When your competitors start moving the goalposts, you must be doing something right. A new report from one of the megabanks that contributed to the recent Wall Street financial crisis is defending these institutions and taking on community banks. According to
American Banker, the JPMorgan Chase paper says that megabanks lend more relative to their size than do smaller institutions.
How can this be? The Federal Reserve Bank of Dallas
recently released the latest in a long series of reports from regulators that have found community banks to be the industry leaders in business lending relative to size. So, what’s changed?

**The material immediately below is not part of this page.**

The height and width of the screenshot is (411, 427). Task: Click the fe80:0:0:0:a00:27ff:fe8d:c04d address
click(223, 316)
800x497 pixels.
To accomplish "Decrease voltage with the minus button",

Well, apparently it’s the calculation. JPMorgan has simply changed the rules of the game. In its paper, the megabank expands the definition of credit to include categories of funding that rarely apply to community banks, such as municipal bond originations and residential mortgage securitizations. By simply adding in other sources of funding to the traditional measures of bank lending, JPMorgan has concluded that the megabanks come out on top.
Well, that’s convenient. Of course, every other measure of bank business lending finds that, pound for pound, community banks reign supreme. While they represent a small fraction of the banking industry’s total assets, community banks with less than $10 billion in assets provide nearly 60 percent of small-business loans between $100,000 and $1 million. Community banks remain second to none in making the kinds of loans that drive business and economic growth and stability.
The megabanks can say what they want—this certainly is not the first time they’ve gotten creative with their numbers. But the truth remains that community banks are business-lending leaders. Of course, you don’t need creative formulas and spreadsheets to know that—you could just ask most any small-business owner. I wonder if anyone at JPMorgan knows any by name.